Il Boeing 777 della Malaysia Airlines, diretto a Pechino, decolla lo scorso 8 marzo da Kuala Lumpur 41 minuti dopo la mezzanotte, ora locale. All’01:19, quando il velivolo entra nella zona aerea controllata dalle autorità vietnamite, dalla cabina di pilotaggio arriva l’ultimo messaggio vocale (registrato dai controllori di volo) ‘va tutto bene, buona notte’.
Due minuti dopo il transponder, che fornisce la localizzazione e l’altitudine dell’aereo, è disattivato. Fra l’1:07 e l’1:37 anche il sistema ACARS, che invia coordinate a terra, è disattivato. Alle
2:15, l’aereo viene rilevato, per l’ultima volta, da un radar militare, 200 miglia a nord ovest dalla Malaysia.
Sette ore più tardi un satellite capta un segnale sopra l’Oceano Indiano. Il venti marzo, grazie all’ultimo segnale ‘ping’ lanciato dall’aereo più di sette ore dopo il decollo e raccolto da un satellite Inmarsat, l’area di ricerca si allarga a una zona che dista più di 5000 km dalle coste della Malaysia e 2260 km da Perth.
“È la prima volta – spiega Chris McLaughlin, vicepresidente per le relazioni esterne della Inmarsat – che ci è stato chiesto di localizzare un aereo o una nave sulla base di un solo segnale. Normalmente c‘è una triangolazione, spesso un segnale GPS. Ma dato che in quella regione gli aerei non sono obbligati a inviare segnali relativi alla loro posizione, abbiamo lavorato alla cieca: un approccio davvero nuovo”.
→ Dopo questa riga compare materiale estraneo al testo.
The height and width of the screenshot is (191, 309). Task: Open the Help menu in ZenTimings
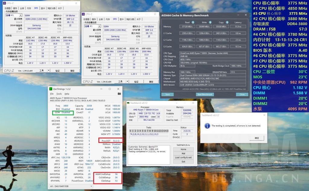tap(67, 94)
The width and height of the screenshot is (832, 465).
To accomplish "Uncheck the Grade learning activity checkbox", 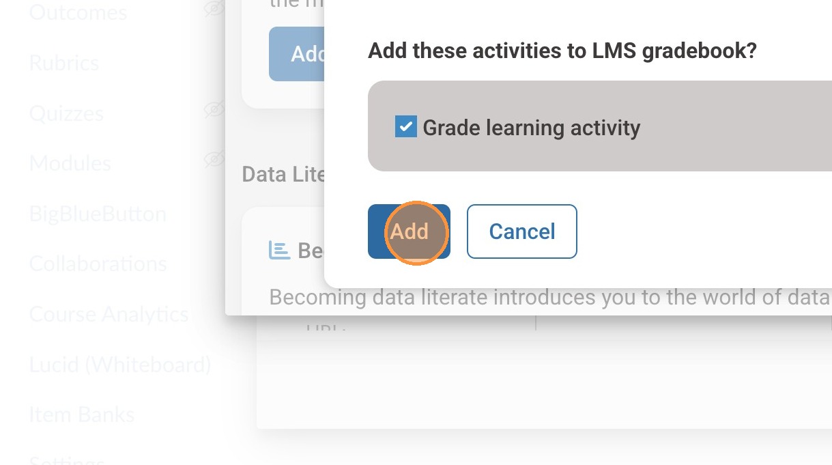I will click(405, 127).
Se gli stessi dati fossero stati disponibili in tempo reale, durante le ore in cui l’aereo veniva dato per scomparso, forse un tentativo di salvataggio sarebbe stato possibile.
“Avrebbero potuto inviare gli aerei di intercettazione – aggiunge Chris McLaughlin – per scoprire cosa stava accadendo. È inconcepibile che l’aereo abbia continuato a non essere monitorato mentre le navi in mare sono tutte obbligate all’identificazione a lungo raggio e a sottostare alle regole in base alle quali ogni sei ore devono riferire la loro posizione”.
L’unica speranza per svelare il mistero del volo MH370 della Malaysia Airlines è ritrovare il relitto e le scatole nere. Quelle del volo Air France Rio de Janeiro-Parigi, che si inabissò nell’Altantico, vennero ripescate solo due anni dopo l’incidente.